» Task to carry out: Give back only the lines in the records below from the one with "The width and height of the screenshot is (1372, 663)." to the one with "Task: Close the 新增充值模板 dialog with X", both inclusive, word for word.
══ Given records
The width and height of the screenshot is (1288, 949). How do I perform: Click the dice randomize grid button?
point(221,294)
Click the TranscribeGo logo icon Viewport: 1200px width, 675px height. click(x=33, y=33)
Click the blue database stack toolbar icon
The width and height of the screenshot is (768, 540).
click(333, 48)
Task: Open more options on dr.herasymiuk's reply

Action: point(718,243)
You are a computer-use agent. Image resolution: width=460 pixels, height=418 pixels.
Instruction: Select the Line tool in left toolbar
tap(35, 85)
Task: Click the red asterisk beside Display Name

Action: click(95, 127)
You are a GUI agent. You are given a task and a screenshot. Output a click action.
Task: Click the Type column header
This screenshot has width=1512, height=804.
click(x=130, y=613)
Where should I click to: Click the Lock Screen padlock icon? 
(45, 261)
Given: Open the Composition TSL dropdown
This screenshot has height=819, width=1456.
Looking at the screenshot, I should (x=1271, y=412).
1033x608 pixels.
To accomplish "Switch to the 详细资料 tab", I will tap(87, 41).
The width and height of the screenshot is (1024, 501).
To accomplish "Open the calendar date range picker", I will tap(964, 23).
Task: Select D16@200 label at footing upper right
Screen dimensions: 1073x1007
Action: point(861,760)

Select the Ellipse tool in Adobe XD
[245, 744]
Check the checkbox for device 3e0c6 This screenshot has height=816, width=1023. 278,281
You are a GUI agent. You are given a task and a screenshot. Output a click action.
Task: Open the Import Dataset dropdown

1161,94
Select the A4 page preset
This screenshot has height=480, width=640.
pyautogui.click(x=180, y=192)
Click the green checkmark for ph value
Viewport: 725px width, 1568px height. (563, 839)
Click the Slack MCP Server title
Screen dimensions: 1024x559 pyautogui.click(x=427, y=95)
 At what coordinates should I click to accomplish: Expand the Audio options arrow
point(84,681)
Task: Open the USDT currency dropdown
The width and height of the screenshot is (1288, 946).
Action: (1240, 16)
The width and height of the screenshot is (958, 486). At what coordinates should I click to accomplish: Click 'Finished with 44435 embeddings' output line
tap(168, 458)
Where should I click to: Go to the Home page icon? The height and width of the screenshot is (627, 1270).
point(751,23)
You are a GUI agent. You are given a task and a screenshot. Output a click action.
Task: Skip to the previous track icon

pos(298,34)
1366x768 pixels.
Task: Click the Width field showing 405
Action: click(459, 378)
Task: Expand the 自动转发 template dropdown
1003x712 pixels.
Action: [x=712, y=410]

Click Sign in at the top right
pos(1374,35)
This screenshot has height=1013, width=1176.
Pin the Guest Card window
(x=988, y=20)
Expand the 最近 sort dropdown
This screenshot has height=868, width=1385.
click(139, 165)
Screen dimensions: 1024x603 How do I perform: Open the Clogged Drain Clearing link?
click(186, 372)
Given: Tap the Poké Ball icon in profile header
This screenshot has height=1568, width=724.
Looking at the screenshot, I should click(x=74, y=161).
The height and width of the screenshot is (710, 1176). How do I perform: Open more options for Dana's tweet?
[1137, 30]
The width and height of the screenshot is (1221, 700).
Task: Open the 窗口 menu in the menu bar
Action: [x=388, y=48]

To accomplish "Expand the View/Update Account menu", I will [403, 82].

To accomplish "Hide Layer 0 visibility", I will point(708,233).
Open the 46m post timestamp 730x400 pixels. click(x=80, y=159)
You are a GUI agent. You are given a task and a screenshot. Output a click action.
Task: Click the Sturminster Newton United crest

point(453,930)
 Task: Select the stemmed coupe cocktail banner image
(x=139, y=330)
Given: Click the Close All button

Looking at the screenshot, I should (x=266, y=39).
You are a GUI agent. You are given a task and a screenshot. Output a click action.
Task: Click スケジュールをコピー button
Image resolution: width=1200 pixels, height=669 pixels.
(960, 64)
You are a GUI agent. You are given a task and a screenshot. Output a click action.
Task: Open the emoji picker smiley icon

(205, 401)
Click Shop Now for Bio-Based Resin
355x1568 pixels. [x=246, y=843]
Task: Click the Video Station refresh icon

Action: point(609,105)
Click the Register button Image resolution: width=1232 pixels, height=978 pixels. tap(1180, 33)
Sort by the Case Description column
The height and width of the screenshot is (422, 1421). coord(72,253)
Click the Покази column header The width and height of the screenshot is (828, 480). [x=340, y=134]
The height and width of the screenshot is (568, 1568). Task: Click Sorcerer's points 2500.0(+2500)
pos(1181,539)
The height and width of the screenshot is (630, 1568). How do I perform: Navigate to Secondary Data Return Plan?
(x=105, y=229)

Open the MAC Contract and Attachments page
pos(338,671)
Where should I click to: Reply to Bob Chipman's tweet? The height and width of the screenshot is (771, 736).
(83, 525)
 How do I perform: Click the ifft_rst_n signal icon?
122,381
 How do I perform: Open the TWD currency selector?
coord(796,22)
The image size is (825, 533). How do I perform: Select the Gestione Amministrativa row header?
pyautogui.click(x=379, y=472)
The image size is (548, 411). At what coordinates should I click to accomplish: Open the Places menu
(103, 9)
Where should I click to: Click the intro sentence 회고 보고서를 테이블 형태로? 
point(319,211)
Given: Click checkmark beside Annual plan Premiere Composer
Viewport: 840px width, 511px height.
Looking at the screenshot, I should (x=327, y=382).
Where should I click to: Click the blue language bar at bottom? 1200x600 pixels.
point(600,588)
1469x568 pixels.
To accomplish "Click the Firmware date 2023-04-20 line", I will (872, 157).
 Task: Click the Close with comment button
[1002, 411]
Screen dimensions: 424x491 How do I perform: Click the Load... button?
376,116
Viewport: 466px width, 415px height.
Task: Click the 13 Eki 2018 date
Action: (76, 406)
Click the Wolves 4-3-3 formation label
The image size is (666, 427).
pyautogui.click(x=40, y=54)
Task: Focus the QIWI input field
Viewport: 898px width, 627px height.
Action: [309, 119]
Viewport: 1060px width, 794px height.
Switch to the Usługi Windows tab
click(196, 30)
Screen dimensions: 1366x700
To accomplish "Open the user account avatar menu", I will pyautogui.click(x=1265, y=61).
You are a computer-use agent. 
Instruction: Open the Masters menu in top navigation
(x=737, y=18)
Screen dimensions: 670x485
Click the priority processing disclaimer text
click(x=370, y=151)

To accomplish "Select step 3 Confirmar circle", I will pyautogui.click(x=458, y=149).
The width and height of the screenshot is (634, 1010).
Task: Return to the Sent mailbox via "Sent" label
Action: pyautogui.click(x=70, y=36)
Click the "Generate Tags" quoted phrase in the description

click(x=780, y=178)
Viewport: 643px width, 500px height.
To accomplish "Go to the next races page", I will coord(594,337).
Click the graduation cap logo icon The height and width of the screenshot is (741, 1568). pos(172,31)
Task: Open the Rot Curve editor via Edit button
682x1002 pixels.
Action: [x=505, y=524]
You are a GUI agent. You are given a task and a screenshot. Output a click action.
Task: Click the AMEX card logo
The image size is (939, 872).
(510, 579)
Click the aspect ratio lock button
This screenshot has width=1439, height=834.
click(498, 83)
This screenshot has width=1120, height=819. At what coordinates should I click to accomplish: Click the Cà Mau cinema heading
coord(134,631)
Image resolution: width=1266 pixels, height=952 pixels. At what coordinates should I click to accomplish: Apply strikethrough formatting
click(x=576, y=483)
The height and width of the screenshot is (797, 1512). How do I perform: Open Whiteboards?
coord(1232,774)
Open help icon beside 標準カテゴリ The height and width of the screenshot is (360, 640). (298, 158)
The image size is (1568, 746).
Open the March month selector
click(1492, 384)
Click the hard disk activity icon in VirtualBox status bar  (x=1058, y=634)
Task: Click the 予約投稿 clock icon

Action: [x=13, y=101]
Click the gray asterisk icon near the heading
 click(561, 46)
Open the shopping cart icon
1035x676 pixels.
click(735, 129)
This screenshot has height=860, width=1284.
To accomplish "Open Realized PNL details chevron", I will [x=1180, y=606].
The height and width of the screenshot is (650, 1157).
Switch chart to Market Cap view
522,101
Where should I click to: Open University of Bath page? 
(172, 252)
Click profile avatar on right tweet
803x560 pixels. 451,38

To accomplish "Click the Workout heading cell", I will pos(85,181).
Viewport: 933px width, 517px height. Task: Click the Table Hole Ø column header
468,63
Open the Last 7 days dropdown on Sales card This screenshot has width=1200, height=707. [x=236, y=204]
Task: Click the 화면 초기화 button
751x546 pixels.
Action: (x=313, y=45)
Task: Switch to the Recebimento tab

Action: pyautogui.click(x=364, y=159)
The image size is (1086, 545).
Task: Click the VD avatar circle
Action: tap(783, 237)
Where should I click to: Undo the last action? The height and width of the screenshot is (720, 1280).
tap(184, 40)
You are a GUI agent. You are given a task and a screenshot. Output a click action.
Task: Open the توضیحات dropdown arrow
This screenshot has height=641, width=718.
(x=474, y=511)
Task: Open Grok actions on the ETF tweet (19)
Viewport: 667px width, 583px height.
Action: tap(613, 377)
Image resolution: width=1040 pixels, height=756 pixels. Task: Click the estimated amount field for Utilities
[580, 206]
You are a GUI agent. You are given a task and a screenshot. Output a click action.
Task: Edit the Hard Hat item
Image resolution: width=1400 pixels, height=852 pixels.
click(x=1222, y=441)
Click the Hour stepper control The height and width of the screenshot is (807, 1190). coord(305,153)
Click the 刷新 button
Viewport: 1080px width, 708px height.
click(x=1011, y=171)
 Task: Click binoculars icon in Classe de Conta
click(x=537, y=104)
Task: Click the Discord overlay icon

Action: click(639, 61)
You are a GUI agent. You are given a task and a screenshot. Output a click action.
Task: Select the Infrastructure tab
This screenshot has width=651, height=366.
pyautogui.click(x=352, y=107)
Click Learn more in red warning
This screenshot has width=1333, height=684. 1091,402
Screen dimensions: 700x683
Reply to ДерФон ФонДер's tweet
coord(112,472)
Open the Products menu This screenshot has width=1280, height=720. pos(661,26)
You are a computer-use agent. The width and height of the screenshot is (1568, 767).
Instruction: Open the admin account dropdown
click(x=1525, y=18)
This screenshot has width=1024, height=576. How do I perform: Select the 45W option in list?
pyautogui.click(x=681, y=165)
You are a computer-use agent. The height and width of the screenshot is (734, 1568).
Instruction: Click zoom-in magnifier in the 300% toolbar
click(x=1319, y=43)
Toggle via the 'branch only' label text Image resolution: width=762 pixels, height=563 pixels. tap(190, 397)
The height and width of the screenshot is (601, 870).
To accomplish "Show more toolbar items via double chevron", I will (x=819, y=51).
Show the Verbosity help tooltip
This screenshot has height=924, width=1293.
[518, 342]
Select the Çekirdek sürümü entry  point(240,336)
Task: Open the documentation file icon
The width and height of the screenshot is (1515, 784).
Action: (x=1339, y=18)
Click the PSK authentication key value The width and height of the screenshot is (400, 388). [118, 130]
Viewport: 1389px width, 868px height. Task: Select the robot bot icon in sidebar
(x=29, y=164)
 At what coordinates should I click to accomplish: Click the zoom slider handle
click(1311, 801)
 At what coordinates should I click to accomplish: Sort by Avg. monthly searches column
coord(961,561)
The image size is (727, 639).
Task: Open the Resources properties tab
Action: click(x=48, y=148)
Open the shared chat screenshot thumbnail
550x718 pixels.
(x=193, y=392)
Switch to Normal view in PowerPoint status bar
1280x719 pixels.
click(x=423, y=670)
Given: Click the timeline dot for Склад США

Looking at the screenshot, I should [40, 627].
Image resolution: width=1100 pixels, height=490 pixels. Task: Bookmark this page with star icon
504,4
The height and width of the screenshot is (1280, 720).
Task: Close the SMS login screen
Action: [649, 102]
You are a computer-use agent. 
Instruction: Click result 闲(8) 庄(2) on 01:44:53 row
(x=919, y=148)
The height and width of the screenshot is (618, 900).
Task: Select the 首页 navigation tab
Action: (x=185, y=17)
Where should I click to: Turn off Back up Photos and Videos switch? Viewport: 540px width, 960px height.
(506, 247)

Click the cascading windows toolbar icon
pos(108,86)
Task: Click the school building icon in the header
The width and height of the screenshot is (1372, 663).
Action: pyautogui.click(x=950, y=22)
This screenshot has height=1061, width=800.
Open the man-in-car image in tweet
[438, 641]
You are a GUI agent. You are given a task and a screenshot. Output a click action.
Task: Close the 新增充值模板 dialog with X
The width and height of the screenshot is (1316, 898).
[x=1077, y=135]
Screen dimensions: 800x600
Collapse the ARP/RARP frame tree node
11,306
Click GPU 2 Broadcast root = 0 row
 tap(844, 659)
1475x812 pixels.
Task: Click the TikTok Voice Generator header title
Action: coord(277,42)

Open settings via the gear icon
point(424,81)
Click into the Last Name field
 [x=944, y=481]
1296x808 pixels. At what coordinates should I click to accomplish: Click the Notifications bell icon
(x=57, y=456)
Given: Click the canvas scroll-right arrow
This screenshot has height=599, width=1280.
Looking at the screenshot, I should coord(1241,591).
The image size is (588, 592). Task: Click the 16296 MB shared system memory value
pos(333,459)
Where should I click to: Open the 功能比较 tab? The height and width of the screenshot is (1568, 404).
════
» Result below:
The width and height of the screenshot is (1372, 663).
Action: pyautogui.click(x=950, y=22)
This screenshot has height=1061, width=800.
Open the man-in-car image in tweet
[438, 641]
You are a GUI agent. You are given a task and a screenshot. Output a click action.
Task: Close the 新增充值模板 dialog with X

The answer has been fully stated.